_ABOUT THIS TASK_: In the listing below, the answer starts at the line that has "Click the Informação tarifação dropdown" and stops after the line that has "Select the Identity document step label"; please repeat that part exactly and nothing more.

_SUPPLIED INFORMATION_:
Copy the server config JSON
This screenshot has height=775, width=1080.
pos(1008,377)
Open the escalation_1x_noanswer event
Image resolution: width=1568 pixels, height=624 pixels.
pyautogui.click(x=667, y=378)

---

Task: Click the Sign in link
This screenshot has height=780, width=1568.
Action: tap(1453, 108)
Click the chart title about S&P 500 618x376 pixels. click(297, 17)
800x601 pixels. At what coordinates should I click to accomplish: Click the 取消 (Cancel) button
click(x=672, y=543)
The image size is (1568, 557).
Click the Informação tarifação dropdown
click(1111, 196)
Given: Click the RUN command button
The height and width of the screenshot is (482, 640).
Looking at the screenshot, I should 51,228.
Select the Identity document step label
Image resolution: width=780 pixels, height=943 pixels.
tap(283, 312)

--

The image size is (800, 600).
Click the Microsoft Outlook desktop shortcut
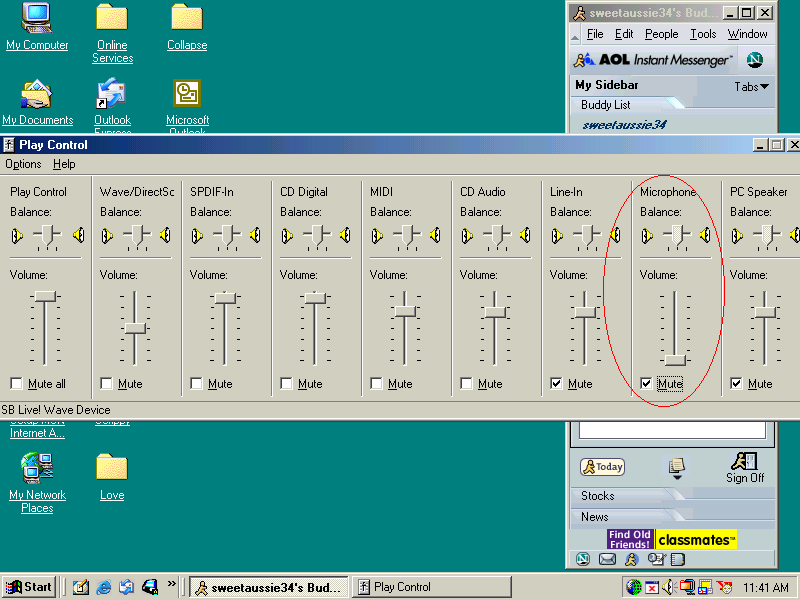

_ANSWER AREA_:
Click the Informação tarifação dropdown
click(1111, 196)
Given: Click the RUN command button
The height and width of the screenshot is (482, 640).
Looking at the screenshot, I should 51,228.
Select the Identity document step label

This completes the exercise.